### STUDY MATERIAL
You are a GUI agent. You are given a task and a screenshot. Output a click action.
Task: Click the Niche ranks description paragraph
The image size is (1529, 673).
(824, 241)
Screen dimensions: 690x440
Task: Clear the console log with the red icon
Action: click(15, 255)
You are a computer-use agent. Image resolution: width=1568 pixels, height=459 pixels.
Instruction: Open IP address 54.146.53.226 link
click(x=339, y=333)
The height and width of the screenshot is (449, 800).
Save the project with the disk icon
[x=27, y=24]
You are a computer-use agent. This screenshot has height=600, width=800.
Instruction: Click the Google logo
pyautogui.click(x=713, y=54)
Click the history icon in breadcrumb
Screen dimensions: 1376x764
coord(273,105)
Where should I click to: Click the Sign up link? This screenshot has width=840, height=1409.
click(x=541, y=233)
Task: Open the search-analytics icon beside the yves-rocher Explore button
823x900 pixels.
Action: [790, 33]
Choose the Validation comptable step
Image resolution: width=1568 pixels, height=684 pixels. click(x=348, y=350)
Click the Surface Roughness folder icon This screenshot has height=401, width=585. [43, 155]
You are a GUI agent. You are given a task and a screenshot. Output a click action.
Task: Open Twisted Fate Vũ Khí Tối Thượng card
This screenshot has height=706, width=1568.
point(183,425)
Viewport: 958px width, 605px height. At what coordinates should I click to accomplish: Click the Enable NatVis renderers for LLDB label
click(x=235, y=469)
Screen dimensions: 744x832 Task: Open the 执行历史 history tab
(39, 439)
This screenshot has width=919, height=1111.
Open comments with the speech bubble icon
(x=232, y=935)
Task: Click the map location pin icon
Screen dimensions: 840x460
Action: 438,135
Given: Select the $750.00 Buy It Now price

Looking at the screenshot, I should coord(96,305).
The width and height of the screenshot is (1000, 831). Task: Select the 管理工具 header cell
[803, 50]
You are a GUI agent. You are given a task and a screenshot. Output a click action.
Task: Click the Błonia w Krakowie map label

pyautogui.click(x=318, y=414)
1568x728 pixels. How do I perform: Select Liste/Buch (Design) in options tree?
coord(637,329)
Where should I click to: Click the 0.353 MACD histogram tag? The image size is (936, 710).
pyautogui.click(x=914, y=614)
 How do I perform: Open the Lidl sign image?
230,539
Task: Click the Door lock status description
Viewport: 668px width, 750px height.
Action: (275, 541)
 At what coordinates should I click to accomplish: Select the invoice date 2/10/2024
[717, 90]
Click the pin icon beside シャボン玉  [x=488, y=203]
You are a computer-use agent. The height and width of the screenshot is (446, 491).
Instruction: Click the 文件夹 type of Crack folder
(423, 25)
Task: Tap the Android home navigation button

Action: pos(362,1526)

### EXERCISE PROMPT
Everything from the line with "How do I perform: Open the Lidl sign image?" through the end of the listing, both ends included, needs to be transcribed exactly, with no other lines.

### RESPONSE TO THE EXERCISE
 How do I perform: Open the Lidl sign image?
230,539
Task: Click the Door lock status description
Viewport: 668px width, 750px height.
Action: (275, 541)
 At what coordinates should I click to accomplish: Select the invoice date 2/10/2024
[717, 90]
Click the pin icon beside シャボン玉  [x=488, y=203]
You are a computer-use agent. The height and width of the screenshot is (446, 491).
Instruction: Click the 文件夹 type of Crack folder
(423, 25)
Task: Tap the Android home navigation button

Action: pos(362,1526)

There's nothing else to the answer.